Miss Simms tugged ineffectively at her short skirt, which was riding up over her lace-topped stockings. “Anything I can do to help?”

“I keep trying to find out what sort of person Melissa Sheppard really was.”

“Bit of a tart, if you ask me.”

“How come?”

“Went up to London with her a couple of months ago. I don’t have a gentleman friend at the moment, and she says there’s this singles’ bar with good talent and why don’t I come along. So I did. Well, it was really rough stuff, if you get me. I like my gents in suits and with their own car. We get tied up with three bikers, all leather and medallions, and Melissa, she says, “We’re all going back to Jake’s place,” Jake being one of the blokes. I take her aside and say, “What you on about, Liss? They’re a bit common and there’s three of them.” She’d drunk a bucketful, pretty quick, and she says, says she, “The more the merrier.” So I got the hell out of there and had to find me way to Paddington and pay for me fare home, ‘cos we’d come up in her car. I asked her later how she’d got on, and she says, “Okay, and I didn’t take you to be a Miss Prim,” so I never spoke to her again.”

At last I’m getting somewhere, thought Agatha. “I’d like to speak to those bikers,” she said. “Would you like to go to London with me and spot them for me? Did they seem like regulars?”

Miss Simms looked at her doubtfully from under a pair of improbably false eyelashes. “They did seem to be regulars, but…”

“Don’t worry,” said Agatha. “I’ll pay for everything, even for your baby-sitter, and I’m not looking for a fellow.”

“Right. You’re on.”

“What time did you turn up there before?”

“Bout nine in the evening.”

“Right. We leave about seven. Should make it in good time. The rush-hour traffic should be thinning out by then.”

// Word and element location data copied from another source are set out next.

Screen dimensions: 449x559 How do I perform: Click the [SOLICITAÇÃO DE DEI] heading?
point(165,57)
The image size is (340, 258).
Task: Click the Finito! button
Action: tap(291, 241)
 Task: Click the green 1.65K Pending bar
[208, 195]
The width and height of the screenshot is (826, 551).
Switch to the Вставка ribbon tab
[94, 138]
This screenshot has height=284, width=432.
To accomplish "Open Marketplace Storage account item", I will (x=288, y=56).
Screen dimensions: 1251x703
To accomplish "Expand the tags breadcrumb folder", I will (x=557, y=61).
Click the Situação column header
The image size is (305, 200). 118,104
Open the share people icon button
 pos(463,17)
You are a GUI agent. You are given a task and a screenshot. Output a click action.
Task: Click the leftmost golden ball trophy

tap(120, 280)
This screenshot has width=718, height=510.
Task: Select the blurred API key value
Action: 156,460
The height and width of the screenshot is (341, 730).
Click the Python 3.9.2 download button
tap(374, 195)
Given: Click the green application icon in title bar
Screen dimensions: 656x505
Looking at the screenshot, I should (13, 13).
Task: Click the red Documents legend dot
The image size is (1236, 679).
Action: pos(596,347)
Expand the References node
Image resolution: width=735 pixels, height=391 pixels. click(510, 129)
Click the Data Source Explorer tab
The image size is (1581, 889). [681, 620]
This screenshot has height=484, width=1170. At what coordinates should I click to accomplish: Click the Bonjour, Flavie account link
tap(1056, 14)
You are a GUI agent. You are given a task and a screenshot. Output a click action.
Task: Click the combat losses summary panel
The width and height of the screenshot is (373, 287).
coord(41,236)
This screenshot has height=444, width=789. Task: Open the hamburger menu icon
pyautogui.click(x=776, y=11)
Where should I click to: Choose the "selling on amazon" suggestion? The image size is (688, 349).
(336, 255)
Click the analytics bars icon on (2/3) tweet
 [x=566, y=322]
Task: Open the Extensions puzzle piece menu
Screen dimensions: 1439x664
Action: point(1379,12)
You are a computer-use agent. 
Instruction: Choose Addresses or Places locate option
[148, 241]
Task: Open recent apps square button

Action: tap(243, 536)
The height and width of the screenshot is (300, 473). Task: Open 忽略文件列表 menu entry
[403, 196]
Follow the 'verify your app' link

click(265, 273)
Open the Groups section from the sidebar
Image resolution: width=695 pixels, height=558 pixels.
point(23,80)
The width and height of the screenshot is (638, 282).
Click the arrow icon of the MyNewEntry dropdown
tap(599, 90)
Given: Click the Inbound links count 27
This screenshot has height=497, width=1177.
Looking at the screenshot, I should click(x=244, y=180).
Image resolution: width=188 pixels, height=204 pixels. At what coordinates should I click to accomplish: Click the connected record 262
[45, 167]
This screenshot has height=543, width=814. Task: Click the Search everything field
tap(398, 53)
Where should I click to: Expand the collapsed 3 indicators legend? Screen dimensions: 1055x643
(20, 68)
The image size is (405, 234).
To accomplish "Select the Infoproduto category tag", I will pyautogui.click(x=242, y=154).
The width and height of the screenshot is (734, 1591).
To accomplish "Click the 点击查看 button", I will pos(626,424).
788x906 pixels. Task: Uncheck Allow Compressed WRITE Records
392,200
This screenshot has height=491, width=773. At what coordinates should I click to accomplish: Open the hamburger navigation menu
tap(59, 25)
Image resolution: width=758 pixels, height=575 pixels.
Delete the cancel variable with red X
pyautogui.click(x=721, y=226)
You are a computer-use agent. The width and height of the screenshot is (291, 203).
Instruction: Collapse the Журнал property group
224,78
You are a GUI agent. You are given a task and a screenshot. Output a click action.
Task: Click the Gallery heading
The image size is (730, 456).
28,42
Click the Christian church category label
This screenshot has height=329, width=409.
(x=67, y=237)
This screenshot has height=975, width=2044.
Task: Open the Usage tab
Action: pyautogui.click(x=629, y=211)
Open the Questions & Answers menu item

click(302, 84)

Shortly after Agatha got home, the phone rang. It was Charles. “How’s it going?” he asked.

Agatha, glad that he had not abandoned her after all, felt relieved and told him about the singles’ bar.

“I’ll come with you.”

“Okay,” said Agatha after a little hesitation. “It’s a bit rough, so don’t look too posh.”

He laughed. “As if I could.”

And he really believes that, thought Agatha. How odd.